▶ [PROVIDED PASSAGE]
____

'America first' could hit us hardest - we must rule out nothing on future investment
Running a small country can be a lot like running a small company. You have to be adaptable to the ever-changing wider picture, whether that's the global political environment or the business landscape. One of the advantages of being small is that you should be able to move quickly. First mover advantage is important.
But the other essential requirement for success when you are small is the necessity to keep competitive. This is especially relevant for Ireland as we enter into a period of great uncertainty.
Last Friday, US President Donald Trump told us in no uncertain terms that it's "America first". That means that protectionism is back in the United States and we need to understand what that could mean. There are going to be major challenges to our corporate tax code and this has already been seen through Mr Trump's vow to slash the US corporate tax rate. He has also said very menacing things about the US pharma industry, which is such a major employer in Ireland.
British Prime Minister Theresa May's speech last week equally took quite an aggressive tone on inward investment, when she said that Britain outside the EU would have the freedom to set competitive tax rates and embrace policies to attract the world's biggest companies. We also know the UK's corporate tax rate is due to fall from 20pc to 17pc by 2020, if not before.
So we know what the British and possibly what the new Trump administration want to do - our two most significant markets.
This is arguably one of the greatest threats our foreign direct investment (FDI) policy has ever faced.
It raises the question - do we need to deliver a more competitive corporate tax offering in response to Brexit and Mr Trump? Our current corporate tax offering is strong, but is it strong enough to keep attracting business in a more protectionist world?
The other unsettling truth is that we have developed a growing dependence on the revenue we receive through corporate tax receipts. Dan O'Brien recently wrote in this paper about how there is a deceleration in our general tax receipts. In particular, tax revenue going to the Exchequer fell by more than 12pc in December 2016 compared to the same month in 2015. His analysis shows that the dramatic and welcome increase in corporate tax receipts is offsetting reductions experienced by other tax revenue streams. The corporate tax intake has also been central to the Government exceeding its budget deficit targets for the last two years.
If we are to get our health service in better shape and if we are to continue tackling our housing crisis, corporate tax receipts must keep flowing in.

____

▶ [Stored data]

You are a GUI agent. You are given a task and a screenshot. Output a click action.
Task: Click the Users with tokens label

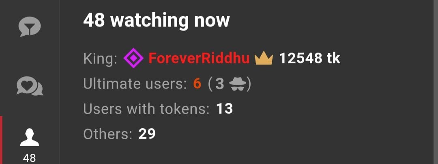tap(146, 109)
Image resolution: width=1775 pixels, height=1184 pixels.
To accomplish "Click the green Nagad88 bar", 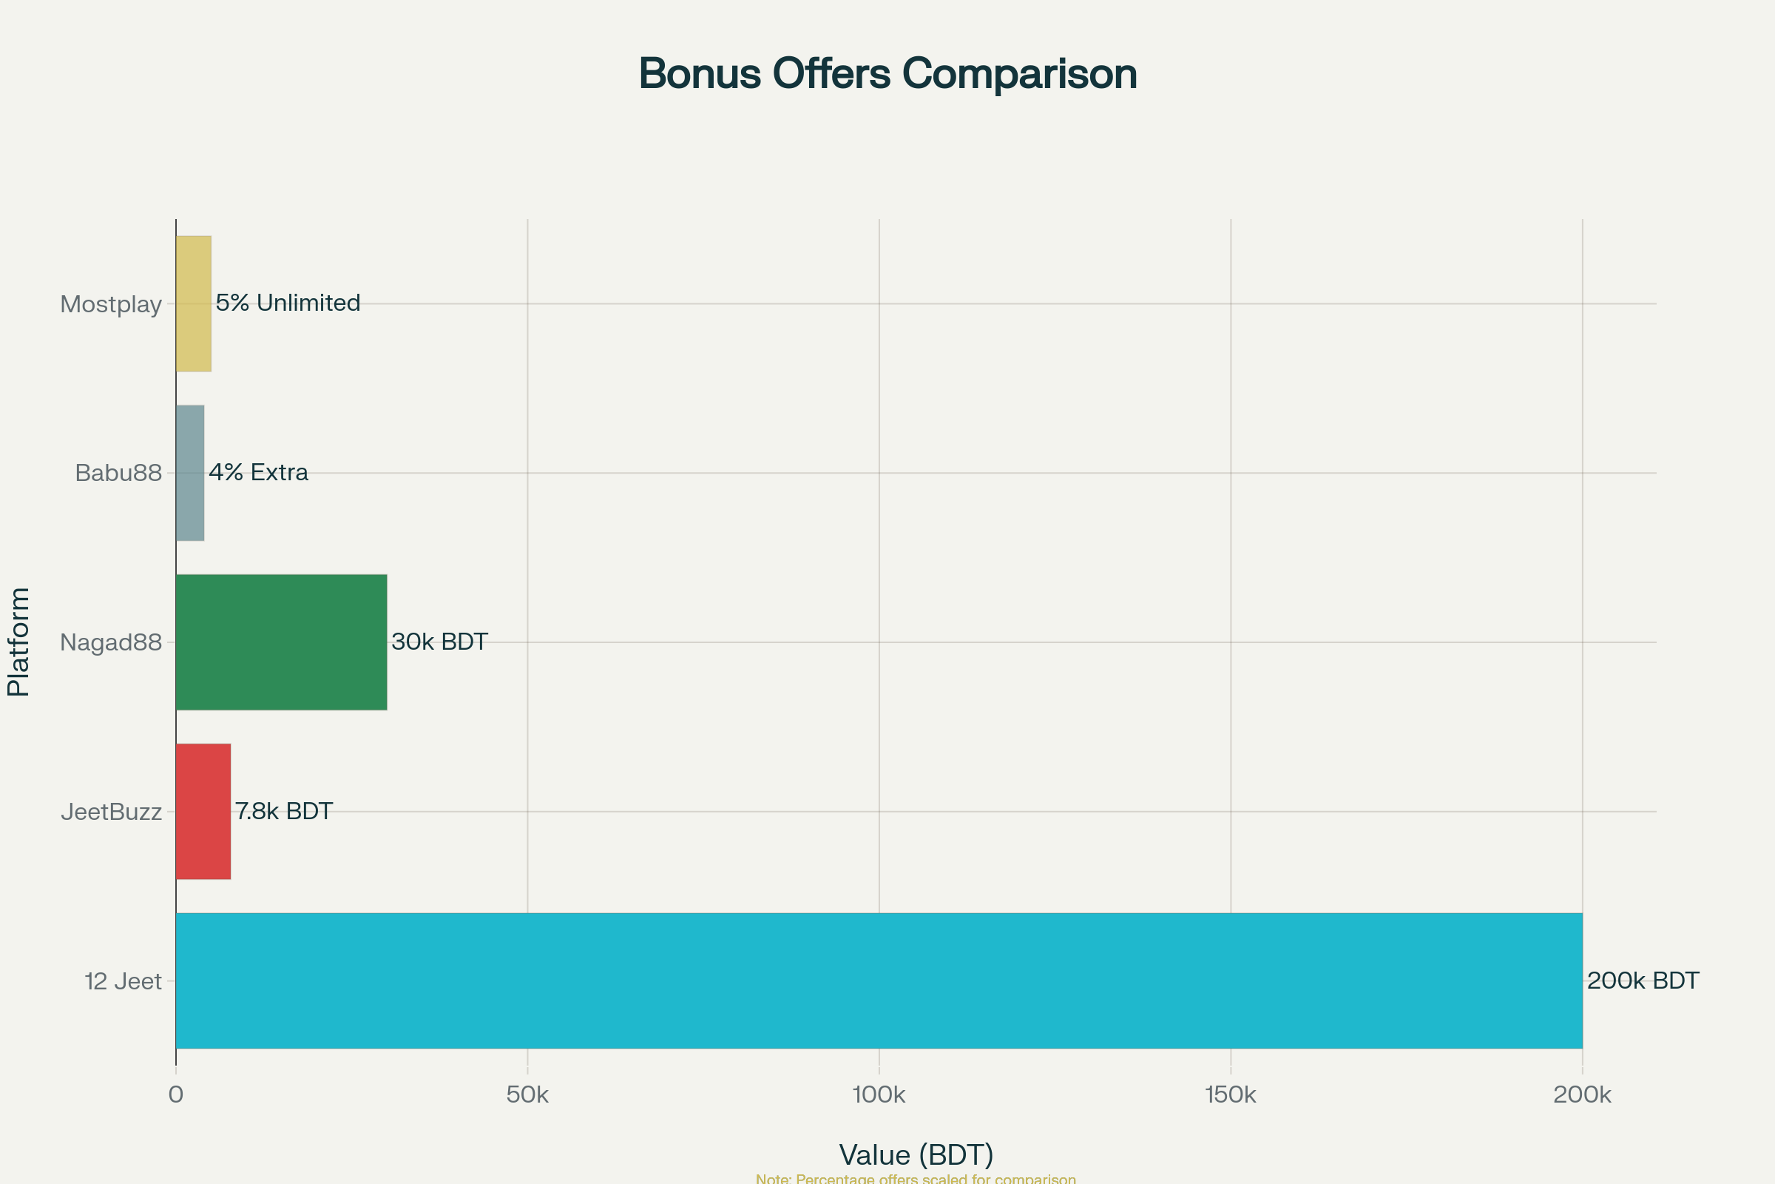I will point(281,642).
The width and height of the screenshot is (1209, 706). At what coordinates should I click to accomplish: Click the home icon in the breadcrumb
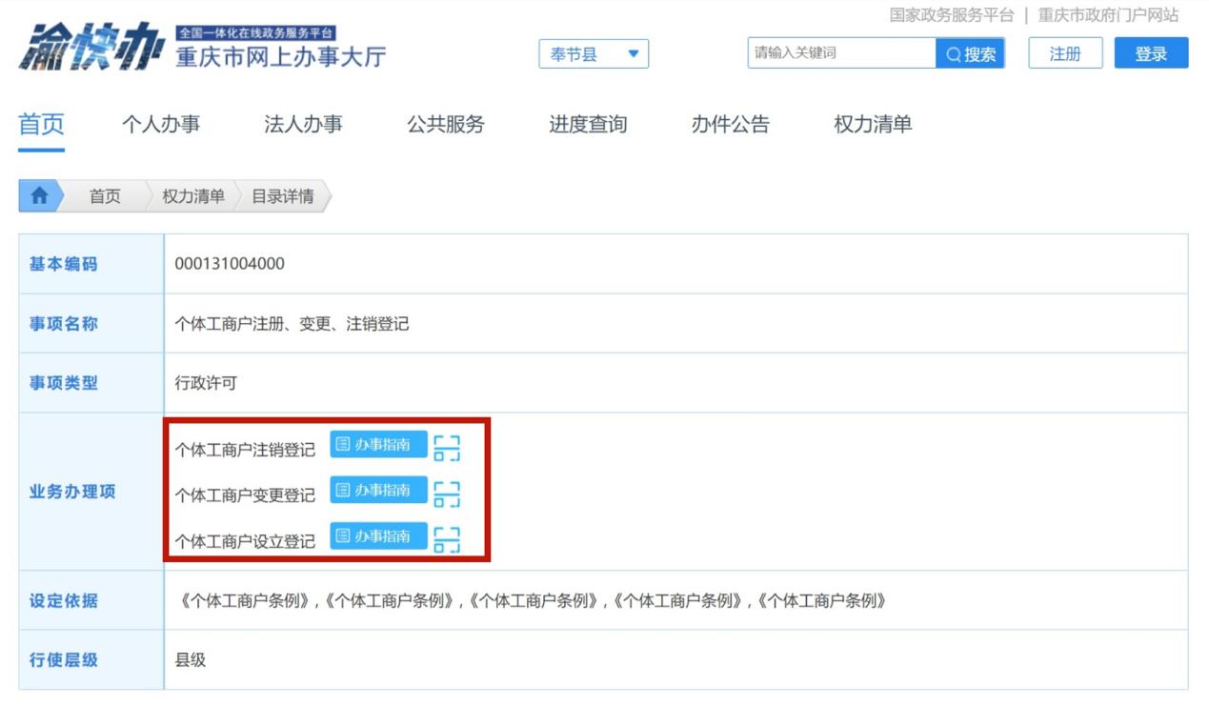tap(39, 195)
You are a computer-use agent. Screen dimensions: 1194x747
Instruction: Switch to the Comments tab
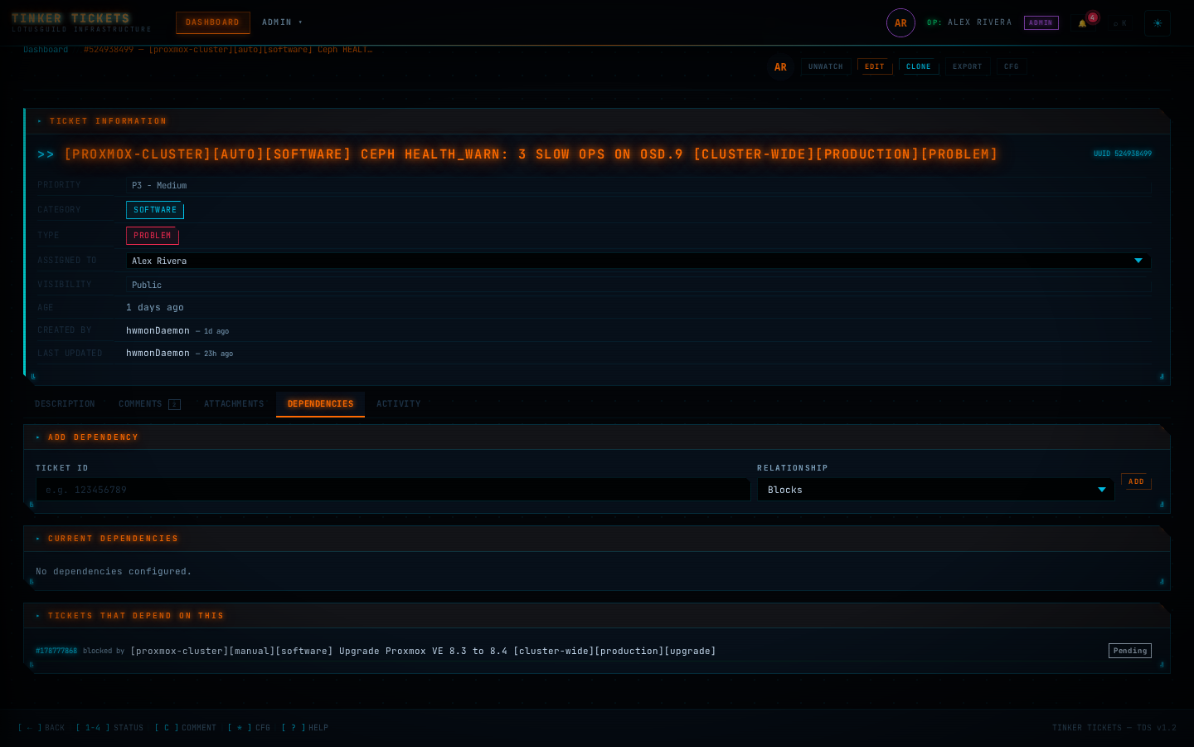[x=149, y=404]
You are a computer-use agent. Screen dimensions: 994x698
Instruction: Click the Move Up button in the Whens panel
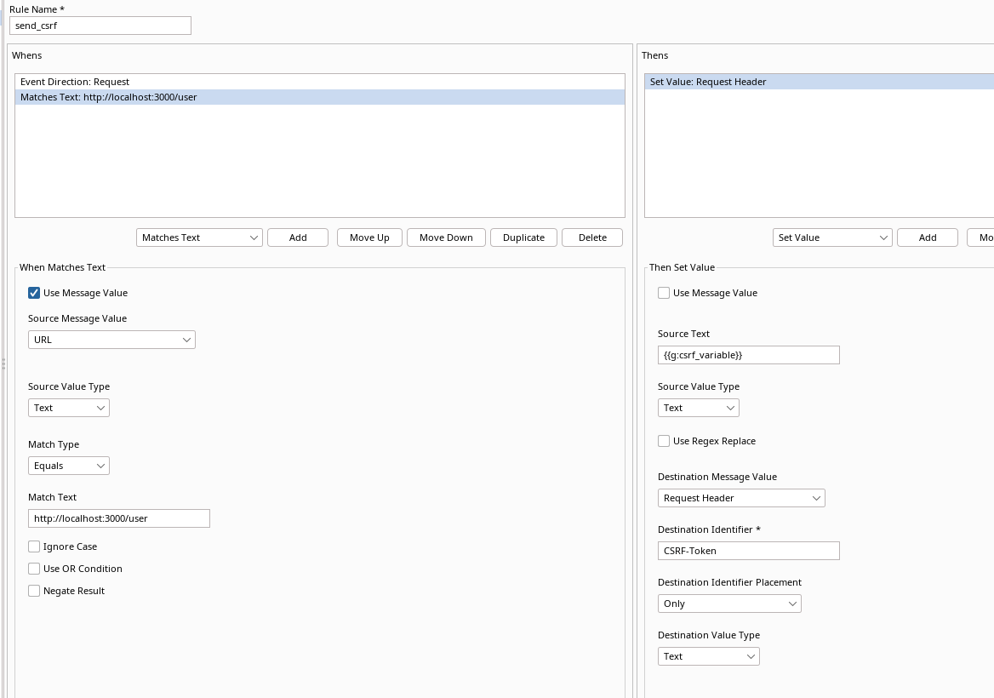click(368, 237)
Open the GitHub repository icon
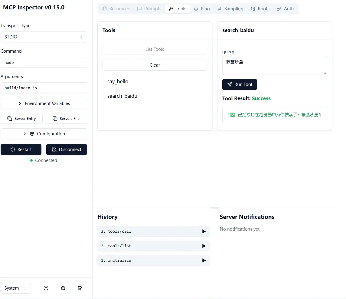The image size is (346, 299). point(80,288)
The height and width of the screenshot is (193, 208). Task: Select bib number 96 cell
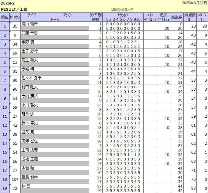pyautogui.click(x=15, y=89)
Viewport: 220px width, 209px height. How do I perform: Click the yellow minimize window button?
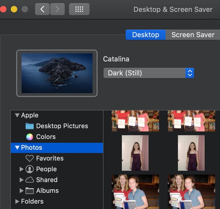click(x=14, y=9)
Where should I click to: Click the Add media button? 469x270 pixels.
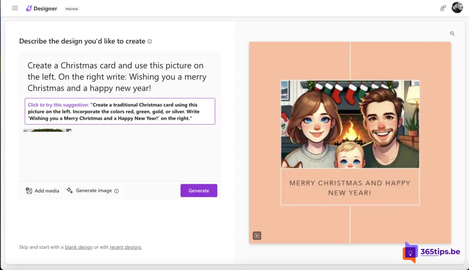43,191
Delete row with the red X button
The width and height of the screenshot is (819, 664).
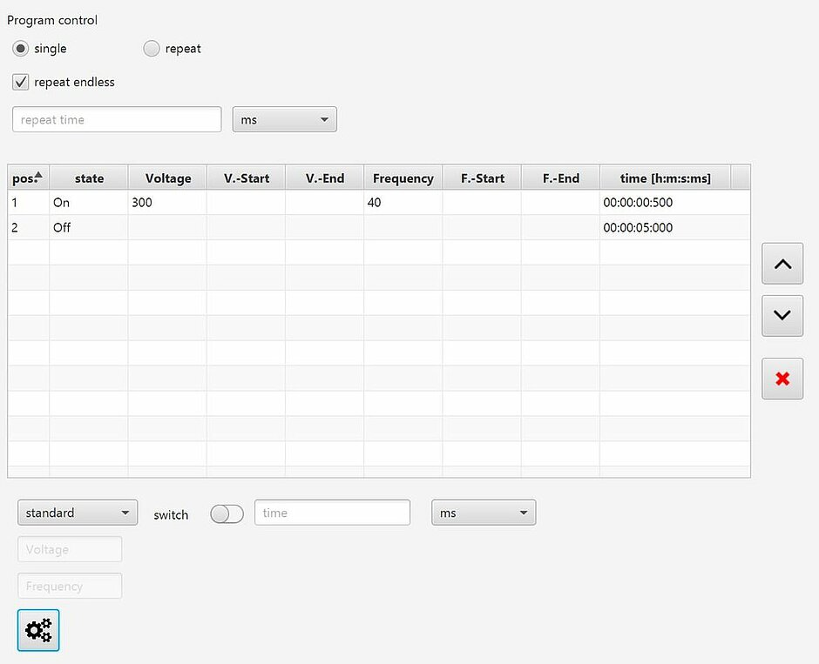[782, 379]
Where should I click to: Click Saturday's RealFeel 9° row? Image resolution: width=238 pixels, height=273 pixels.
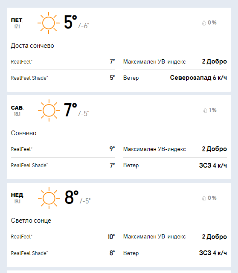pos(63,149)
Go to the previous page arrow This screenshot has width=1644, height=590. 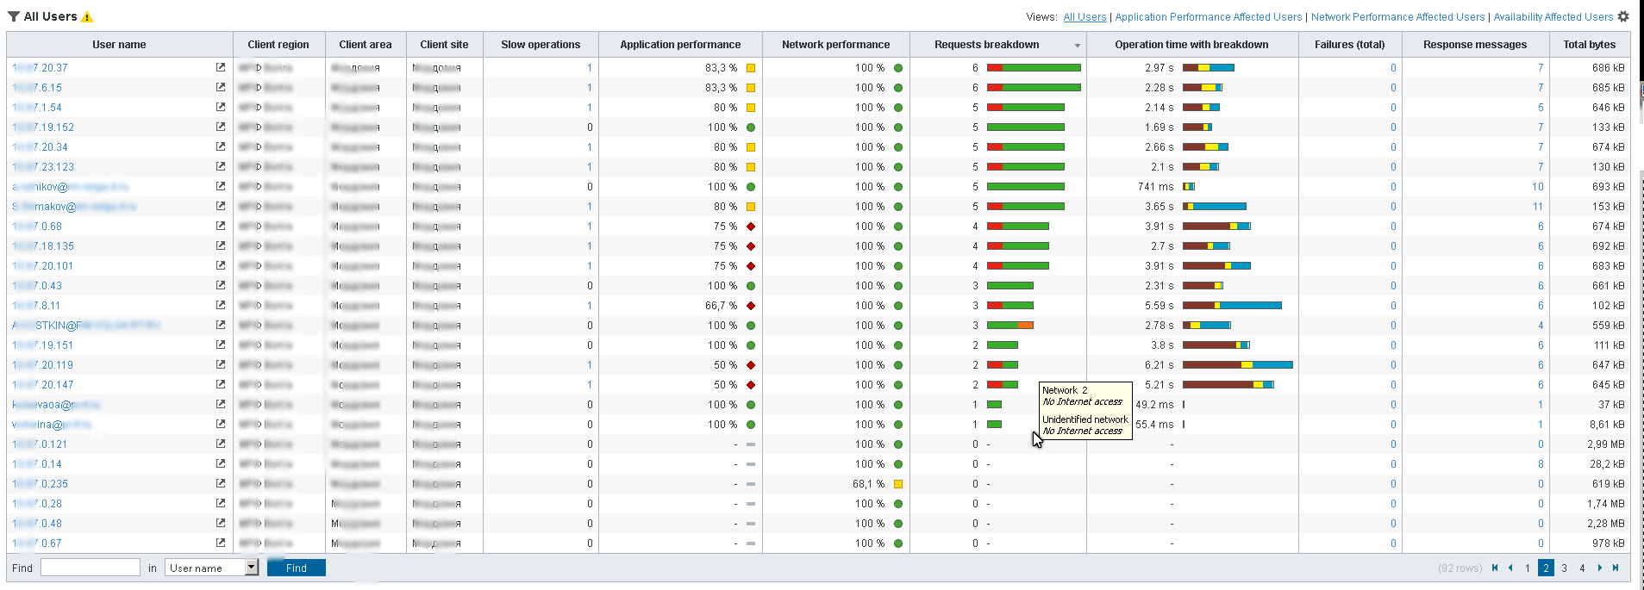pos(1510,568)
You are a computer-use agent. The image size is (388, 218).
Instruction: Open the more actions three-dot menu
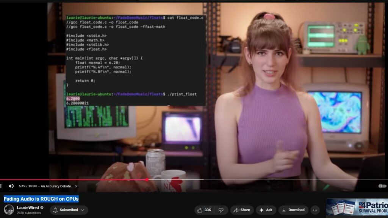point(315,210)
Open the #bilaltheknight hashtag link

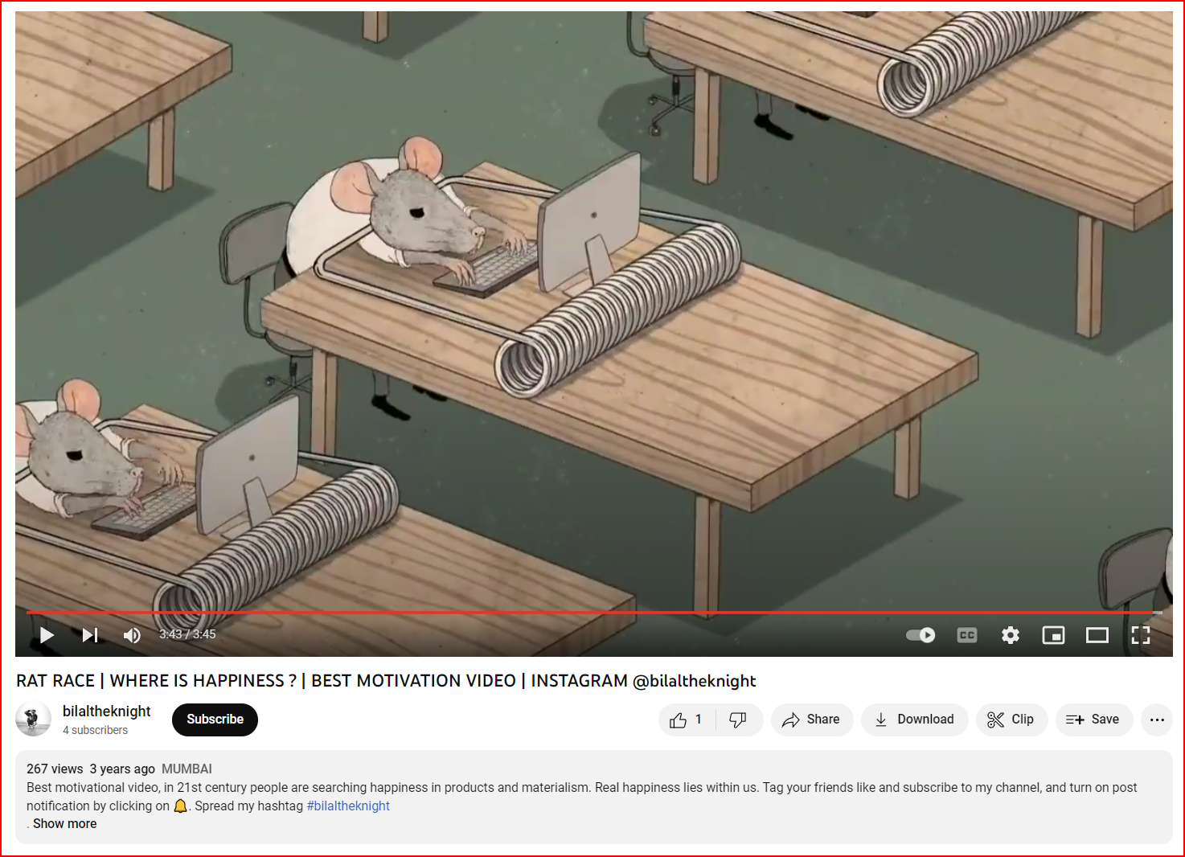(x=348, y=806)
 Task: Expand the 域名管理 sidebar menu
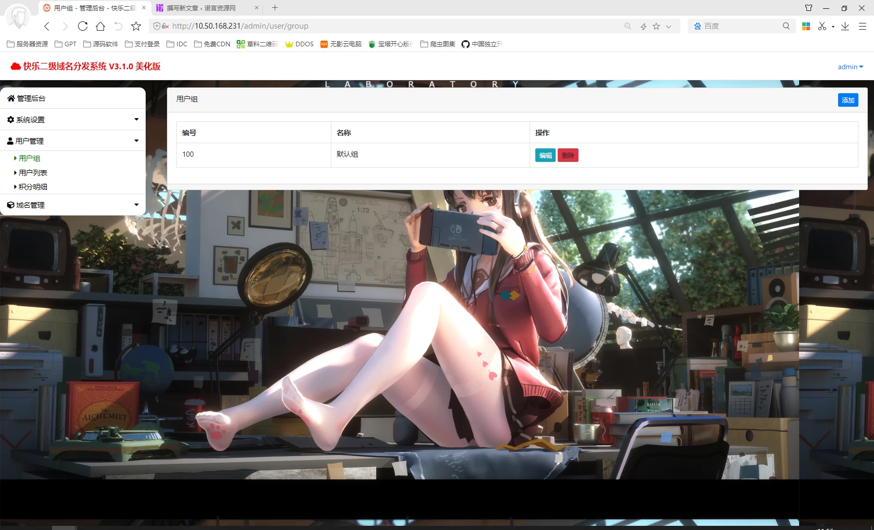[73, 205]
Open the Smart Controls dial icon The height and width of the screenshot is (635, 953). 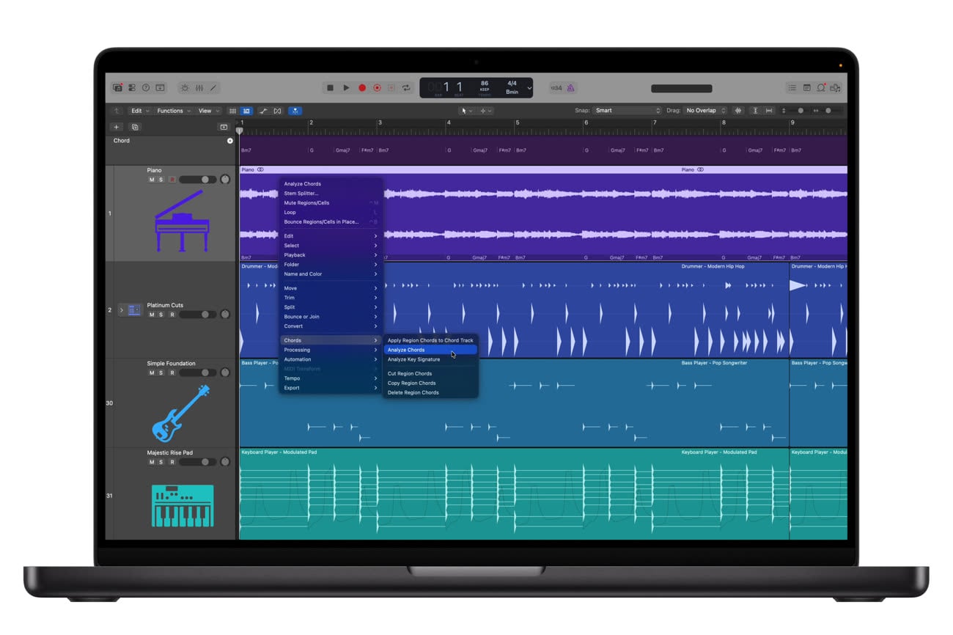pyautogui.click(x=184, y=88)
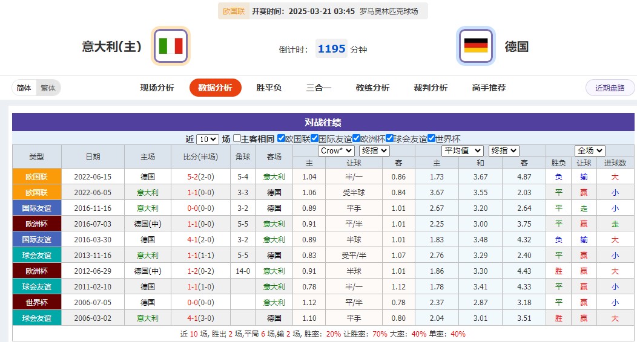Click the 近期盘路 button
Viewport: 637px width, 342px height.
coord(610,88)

____

▶ [WORK INSTRUCTION 1]
Answer these questions from the article on Ireland's corporate tax:
(a) What industry did Donald Trump say very menacing things about?
(b) From what rate to what rate is the UK's corporate tax due to fall by 2020?
(c) By how much did tax revenue going to the Exchequer fall in December 2016 compared to the same month in 2015?
▶ [WORK INSTRUCTION 2] Retype the part of the article on Ireland's corporate tax between "But the other" and "of great uncertainty.", inclusive.
The material is unrelated to the article on Ireland's corporate tax.

▶ [EXPECTED ANSWER 1]
(a) The US pharma industry.
(b) From 20pc to 17pc.
(c) By more than 12pc.

▶ [EXPECTED ANSWER 2]
But the other essential requirement for success when you are small is the necessity to keep competitive. This is especially relevant for Ireland as we enter into a period of great uncertainty.